What MySQL 8 version are you in ?
We are using Percona Server 8.0.26

Are the updates/deletes sitting in “waiting for handler to commit” related to any of the other tables that are being modified?
These are related to other tables not the ones directly being altered or updated

Is the server dedicated to MySQL or does share resources/storage with other apps?
This is a dedicated MySQL machine in a private cloud, no other items are sharing these resources

What storage type do you haave? and are you sure it’s not saturated?
This is sitting on a private cloud environment with Enterprise Grade SSD. I have been told by the Data Center that out entire environment pulls around 15K IOPS and the infrastructure is capable of far higher. They proved this to me by showing some of the back end monitoring reports. I am still skeptical that this is true based on what we keep seeing.

I will look into some of the troubleshooting options you have mentioned and see if anything else comes up when this occurs next time. Thanks for this information.

I would say that you should try to run busy/expensive queries like DDLs (alters) or data load while on business hours, or at least not all simultaneously.

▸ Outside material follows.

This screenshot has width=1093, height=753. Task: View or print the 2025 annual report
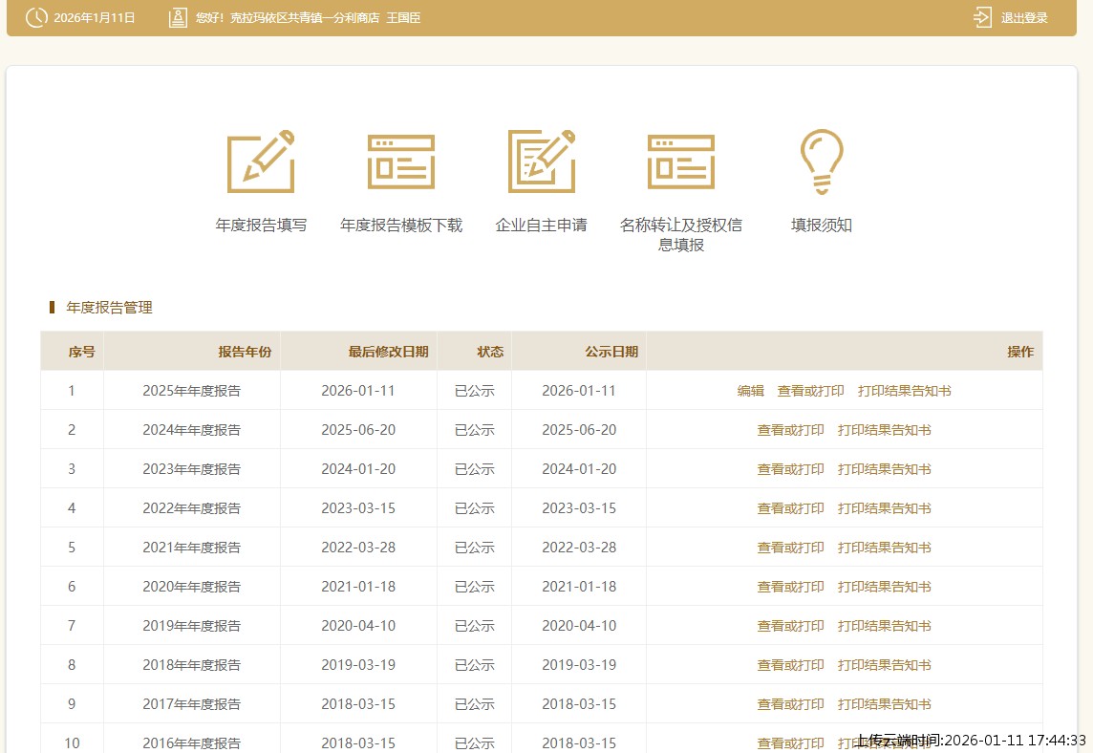click(809, 391)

These DDL operations are part of the load of data files that are needed throughout the day. IE end user uploads a batch file that requires processing, we use the data loads to insert the data from csv files or from other select into outfiles to process their data. We did seem to notice that since we moved to Percona 8 vs Percona 5.7 that the load data file seems to be more system intensive or have a higher priority operations, this is purely based on observation nothing backing it up.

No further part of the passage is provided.